═══ Records provided ═══
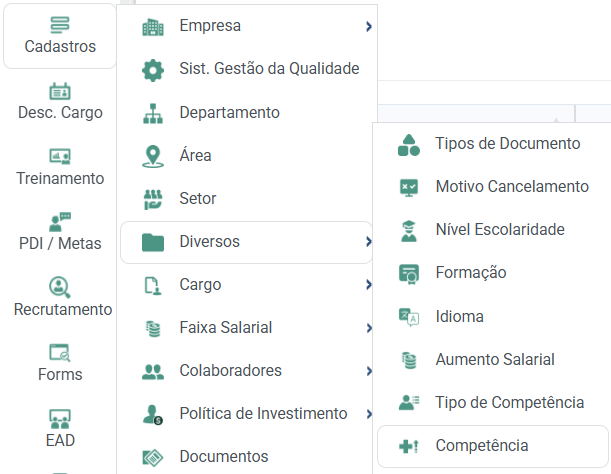Open Tipos de Documento
The image size is (611, 474).
pyautogui.click(x=493, y=144)
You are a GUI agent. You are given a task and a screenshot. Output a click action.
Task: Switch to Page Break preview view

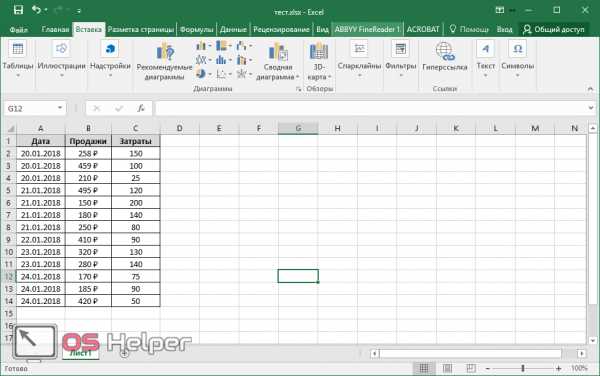pos(471,368)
═══
• _What is required_
Please copy the entries above word for word, omitting the pictures.

• _Solution to the problem_
Open Tipos de Documento
The image size is (611, 474).
pyautogui.click(x=493, y=144)
You are a GUI agent. You are given a task and a screenshot. Output a click action.
Task: Switch to Page Break preview view

pos(471,368)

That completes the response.